The version control has even another, immediate advantage: if you are trying around and suddenly notice that your results are getting worse again, you can easily revert to a better working previous version.

§7 Local vs. global variables

If you have the choice to use local variables, you should always prefer them to global variables. Local variables have the advantage that their sphere of influence is very limited and they cannot be modified surprisingly from somewhere. This does not mean that global variables are bad by definition. On the contrary - there are valid reasons to use them. For example, there are cases where global variables make things more readable. Also cases where debugging without them would be tedious are possible and acceptable cases to use global variables. Only in the latter case, it should be switched to local variables once the bug is fixed.

Local variables are only possible in procedures. In all other cases (aka scripts or console) variables are automatically global. To create local variables in procedures you use the commands var (numeric variable), str (string), cst (cluster) and tab (table). Variables that you define apart from these commands are also global.

§8 Constants

In almost every code there are constants, i.e. values that do not change during the evaluation. These can be, for example, file paths or names where the configuration is to be stored. It is good practice not to write these constants as literals (i.e. values, not variables) directly into the code, but to use separate symbols for them. NumeRe offers you the possibility to create constants for the current file with the command declare (similar to the #define preprocessor macro of C or C++). You can then use the generated symbols in code similar to variables (except that they cannot be overwritten).

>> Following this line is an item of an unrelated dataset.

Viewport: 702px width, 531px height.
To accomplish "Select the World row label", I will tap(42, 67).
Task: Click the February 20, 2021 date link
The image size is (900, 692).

The immediate advantages are two: first, your code becomes much more readable, since no ominous numbers or strings appear. On the other hand, there are symbols with a readable name. The second advantage is the modifiability: it is much easier to change the value of a constant in one place instead of searching through the whole code. Search n' Replace doesn't always do the job here either: it may well be that the same value is used for different constants. So 32 can make sense as a character value or for bit values.

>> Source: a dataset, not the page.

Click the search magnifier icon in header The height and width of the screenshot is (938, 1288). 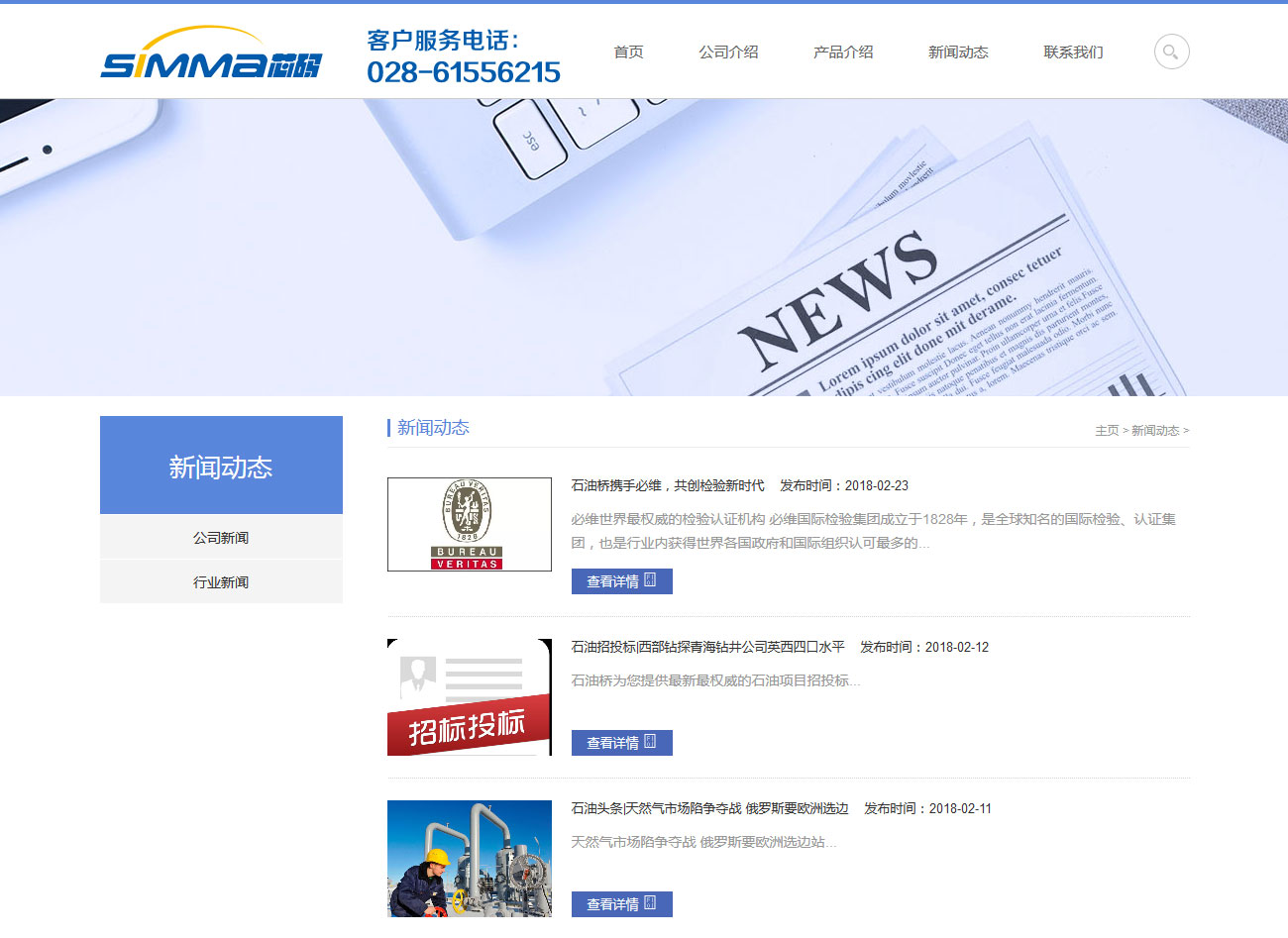[x=1171, y=52]
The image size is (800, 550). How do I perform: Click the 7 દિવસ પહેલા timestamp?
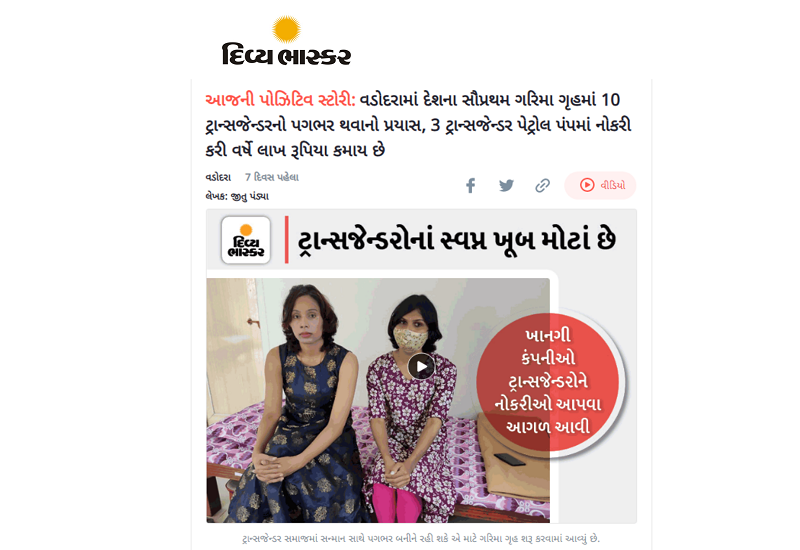pyautogui.click(x=271, y=177)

isWhiteSpace = ascii( == 32;

nLength32Bit = 2^32;

§9 Reusable vs. specific

The central task in programming is primarily to solve one or more problems. One breaks down the tasks so far that they are in principle no longer subdivisible. Only then one begins with the implementation of the individual tasks. Exactly here one can follow two different approaches: one can develop the implementation specifically for the current problem, or one detaches oneself from the explicit problem and writes the code immediately as abstractly as possible. Both are valid approaches and both have their advantages and disadvantages.

Writing code specifically has the immediate advantage that testing becomes quite easy and you don't have to test all extreme edge cases. In addition, one is faster, since one does not have to think long about the best possible interface. On the other hand, the disadvantage is that the solution only works for this one case. As soon as the requirements change even slightly, it is likely that you will have to touch the implementation again. In addition, you probably can't use the implementation for another problem, since there is no complete matching here either.

With an abstract implementation, on the other hand, one does not have the latter problem. Because of the abstract solution, reusability is trivial. And it is also not as likely that one has to touch abstract solutions several times when the requirements change. In addition, it is easier to convert abstract solutions into libraries pzw. packages. Disadvantages are basically the advantages of specific implementation: it takes longer, you have to think about the interface and testing is more laborious. In addition, the readability is lower with abstract implementations. So, as soon as the readability suffers significantly, it might make sense to use a specific solution.